Along for the evolutionary ride came German philosophy (Kant, Hegel, Nietzsche, Weber, Heidegger, et. al.) to bring Teutonic precision and wit (at least with Nietzsche) to how one "should" behave. "As I do, so I legislate for others," Kant's categorical imperative implores. No wonder you rarely see a jaywalking German.
However, German philosophy - often deliberately impenetrable - suffers from what is common to most marvels of German industry: wondrous overkill and a seeming delight in obfuscation. A question thus invariably comes to mind in contemplating other aesthetically stellar feats of German engineering, from Bosch professional power tools to Porsche engines to the Berlin International Film Festival (or Berlinale): do I really need this ridiculously complicated level of German craftsmanship? Or does something more mundane and human-centered suit my pedestrian needs better?

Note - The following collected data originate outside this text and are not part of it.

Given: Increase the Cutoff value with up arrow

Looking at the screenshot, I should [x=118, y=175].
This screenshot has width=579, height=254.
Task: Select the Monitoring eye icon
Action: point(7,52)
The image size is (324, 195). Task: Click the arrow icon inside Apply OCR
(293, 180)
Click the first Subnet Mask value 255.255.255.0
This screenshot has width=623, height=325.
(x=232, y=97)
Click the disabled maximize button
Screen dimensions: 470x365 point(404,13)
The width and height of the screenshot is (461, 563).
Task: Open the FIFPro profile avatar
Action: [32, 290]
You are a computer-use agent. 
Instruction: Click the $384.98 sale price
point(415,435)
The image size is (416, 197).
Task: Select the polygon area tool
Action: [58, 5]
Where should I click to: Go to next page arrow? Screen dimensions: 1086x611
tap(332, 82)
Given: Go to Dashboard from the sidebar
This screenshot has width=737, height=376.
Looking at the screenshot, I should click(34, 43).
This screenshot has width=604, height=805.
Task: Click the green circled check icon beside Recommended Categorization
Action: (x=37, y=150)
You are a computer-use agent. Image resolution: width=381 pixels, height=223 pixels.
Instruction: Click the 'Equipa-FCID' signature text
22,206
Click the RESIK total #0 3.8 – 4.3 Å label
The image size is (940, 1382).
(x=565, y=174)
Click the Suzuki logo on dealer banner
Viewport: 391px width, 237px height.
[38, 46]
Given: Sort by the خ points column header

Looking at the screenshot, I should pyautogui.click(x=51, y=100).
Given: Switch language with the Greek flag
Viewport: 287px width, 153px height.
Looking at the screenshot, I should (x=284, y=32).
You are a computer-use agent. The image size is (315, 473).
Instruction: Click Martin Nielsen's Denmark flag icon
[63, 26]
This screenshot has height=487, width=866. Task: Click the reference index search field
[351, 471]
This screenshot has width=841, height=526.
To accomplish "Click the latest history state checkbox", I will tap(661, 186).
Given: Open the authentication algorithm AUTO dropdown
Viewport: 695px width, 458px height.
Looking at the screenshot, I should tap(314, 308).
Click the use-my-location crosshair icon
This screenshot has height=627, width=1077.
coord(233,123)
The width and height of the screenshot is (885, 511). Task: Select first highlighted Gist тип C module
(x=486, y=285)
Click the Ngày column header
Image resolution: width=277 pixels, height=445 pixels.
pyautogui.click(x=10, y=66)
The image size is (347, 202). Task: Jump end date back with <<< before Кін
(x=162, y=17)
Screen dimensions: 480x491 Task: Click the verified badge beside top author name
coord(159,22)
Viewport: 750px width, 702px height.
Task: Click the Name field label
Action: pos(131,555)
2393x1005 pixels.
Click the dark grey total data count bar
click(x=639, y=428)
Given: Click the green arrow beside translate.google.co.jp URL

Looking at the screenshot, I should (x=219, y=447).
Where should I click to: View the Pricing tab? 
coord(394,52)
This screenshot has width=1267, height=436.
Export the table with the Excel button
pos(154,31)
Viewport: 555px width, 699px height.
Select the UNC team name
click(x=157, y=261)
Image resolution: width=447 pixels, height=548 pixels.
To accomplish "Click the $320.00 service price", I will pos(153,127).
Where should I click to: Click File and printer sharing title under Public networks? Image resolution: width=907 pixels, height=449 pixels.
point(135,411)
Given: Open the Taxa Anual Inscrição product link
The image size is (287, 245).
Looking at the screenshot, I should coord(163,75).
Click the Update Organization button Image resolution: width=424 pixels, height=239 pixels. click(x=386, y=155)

Before we get to all that, please indulge me a back story.
Back in 1962, my late father owned a Mercedes Benz automobile. He dumped it for a series of Buick Centuries, after I, at the inquisitive age of three, ambled onto our sloping Omaha, Nebraska driveway - where the prized German import sat parked at an angle - and found a way to open the driver's door and pull the emergency brake. The Benz proceeded to roll down the driveway over my right knee, rendering me a bloody screaming mess, as my helpless, hysterical mother watched in horror from the kitchen window.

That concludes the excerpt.